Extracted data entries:
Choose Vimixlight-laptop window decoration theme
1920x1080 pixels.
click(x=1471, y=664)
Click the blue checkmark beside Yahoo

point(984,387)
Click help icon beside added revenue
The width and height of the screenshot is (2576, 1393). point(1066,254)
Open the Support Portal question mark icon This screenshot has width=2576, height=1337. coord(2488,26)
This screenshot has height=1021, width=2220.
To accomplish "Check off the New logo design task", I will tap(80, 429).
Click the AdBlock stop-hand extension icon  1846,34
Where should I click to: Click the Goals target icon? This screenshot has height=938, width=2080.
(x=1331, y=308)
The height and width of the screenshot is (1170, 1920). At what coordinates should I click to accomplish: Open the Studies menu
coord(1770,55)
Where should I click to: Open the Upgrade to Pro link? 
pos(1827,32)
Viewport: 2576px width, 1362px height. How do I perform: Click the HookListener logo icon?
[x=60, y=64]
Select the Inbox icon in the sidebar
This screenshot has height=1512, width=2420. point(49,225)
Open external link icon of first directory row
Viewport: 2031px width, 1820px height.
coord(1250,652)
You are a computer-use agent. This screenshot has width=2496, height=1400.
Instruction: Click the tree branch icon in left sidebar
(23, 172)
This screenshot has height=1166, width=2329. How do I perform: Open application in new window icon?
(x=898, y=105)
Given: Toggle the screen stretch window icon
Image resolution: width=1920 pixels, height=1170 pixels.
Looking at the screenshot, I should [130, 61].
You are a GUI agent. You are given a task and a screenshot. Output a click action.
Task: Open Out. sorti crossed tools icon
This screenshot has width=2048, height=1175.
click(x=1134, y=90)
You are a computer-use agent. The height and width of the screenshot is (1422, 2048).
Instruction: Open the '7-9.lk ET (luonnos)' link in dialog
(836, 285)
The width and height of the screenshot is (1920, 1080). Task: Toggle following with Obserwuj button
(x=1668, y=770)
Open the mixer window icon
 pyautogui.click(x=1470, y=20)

# EXERCISE:
For each line of the entries that holds the word "computer", pull that line out.

# SOLUTION TO THIS TASK:
You are a computer-use agent. This screenshot has width=2496, height=1400.
You are a computer-use agent. The height and width of the screenshot is (1422, 2048).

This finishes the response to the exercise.